━━ EXTRACT
The field of software engineering that manages this tension (Devops) has a tool for managing this tension, called the error budget, which is designed to maximize both development/innovation while also making sure the system is kept running as much as possible.
Definition And Motivation
An error budget is a finite amount of mistakes, agreed upon ahead of time, that a system is allowed to have per amount of time. A given application may be allowed five mistakes per year, for instance.
Two states may then exist for the system, with the following consequences:
The system has not yet reached its error budget for the year, in which case development/changes/innovation may proceed at full speed ahead.
The system has reached its error budget for the year, in which case no changes will be permitted (except for emergencies) until the year is up, and the error budget resets.
This balances the incentives of everyone involved - those making changes can go ahead and do so, while aware that they have some number of mistakes in the budget, and once those mistakes have been made, those who want to keep the system running are given priority in the decision-making process.
What is key to understanding how error budgets incentivize innovation is that the budget is supposed to be used up every time.
In other words, if the budget wasn’t used up, then changes weren’t being made fast enough. The budget allows people to make mistakes while still encouraging them to innovate by precisely defining how many mistakes are tolerated during a given period of time.
Regulatory Failures In The Trade-off
Many regulatory agencies, similar to software engineering, face a trade-off between innovation and safety. The difference is that, for many of these agencies, lives are on the line, which causes them to err on the side of safety so much that they actually get people killed.
The FDA, for instance, is so safety-conscious that they delay approving life-saving medicine or vaccines.
For each decision the FDA makes, there are two death tolls:
The people killed because the FDA approved an unsafe medication.
The people killed because the FDA didn’t approve (or delayed the approval of) a life-saving medication. (This also includes all the life-saving medications that could have existed, if the process to bring them to market was less slow and less costly.)
However, the regulators of the FDA are only punished for (1), not (2). This leads them to err too far on the side of not-approving (or delaying) life-saving medication, and gets people killed.
━━━━
Write the next part of the text on error budgets and regulatory trade-offs, picking up after its last sentence. The material that follows has no connection to the text on error budgets.
━━ EXERCISE DATA
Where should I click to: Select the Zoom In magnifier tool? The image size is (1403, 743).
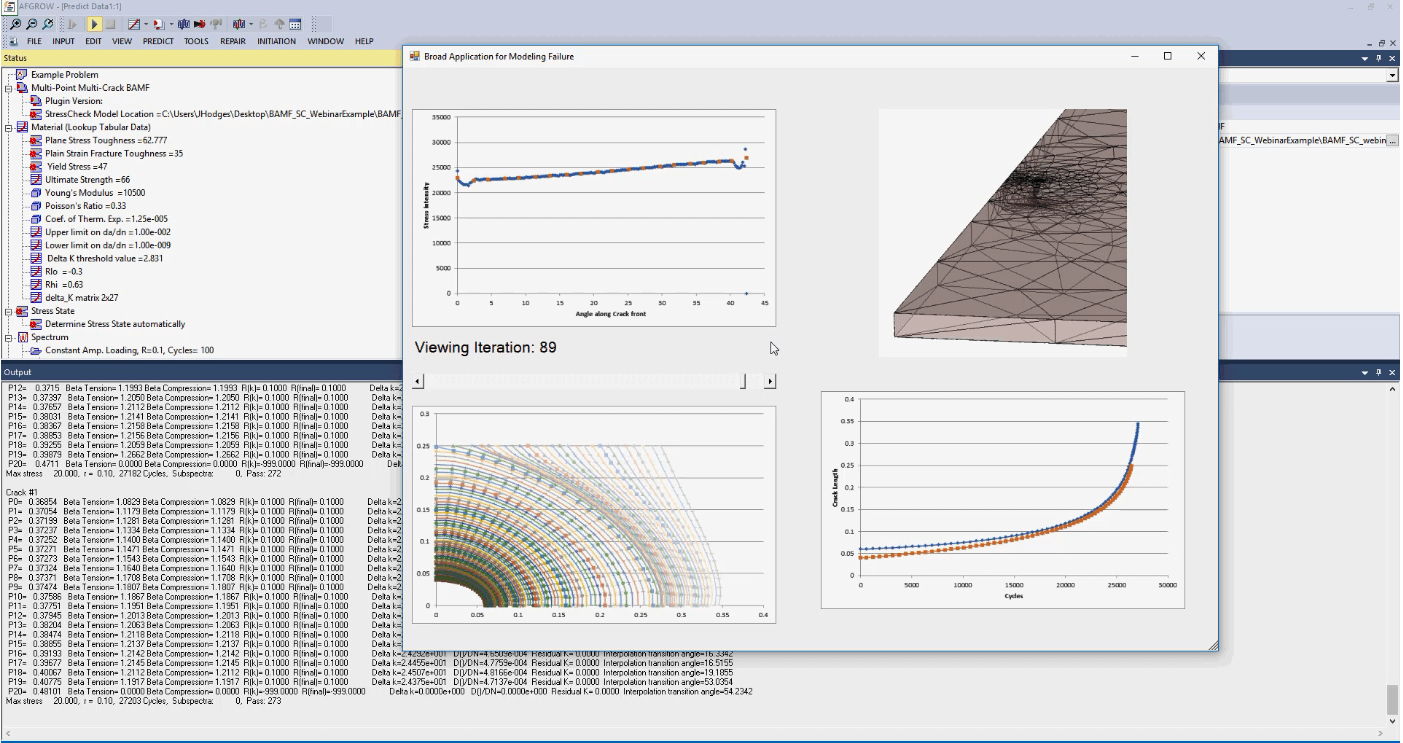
━━━━
* [RESPONSE TO THIS TASK]:
The Error Budget
To correct this, as morbid as it may sound and as politically unpalatable as the idea is, I believe that an error budget (in this case, a number of deaths per year) is a good solution, perhaps the best one.
The fact of the matter is that people die, and the goal of a regulatory body serving the American people should not be to minimize only the deaths that can be laid directly at their feet, but to minimize the total deaths from causes (1) and (2).
Innovation must be incentivized and the total death toll must be minimized.
Thus, I propose:
Regulatory agencies governing safety, including but not limited to the FDA, EPA, NRC, and CDC, must adopt an error budget. A specified number of errors per year sourced from the domains of each agency must be calculated, and if that number is below the error budget, regulatory requirements must be loosened. Once the budget has been filled, regulatory requirements would be tightened and no risks would be taken until the following year.
The Caveat: The implementation of an error budget would be very different for each agency, and the idea would need to be tailored appropriately to each situation, but I believe that this would help regulatory agencies adopt policies and regulations that both incentivize innovation and minimize the total death toll.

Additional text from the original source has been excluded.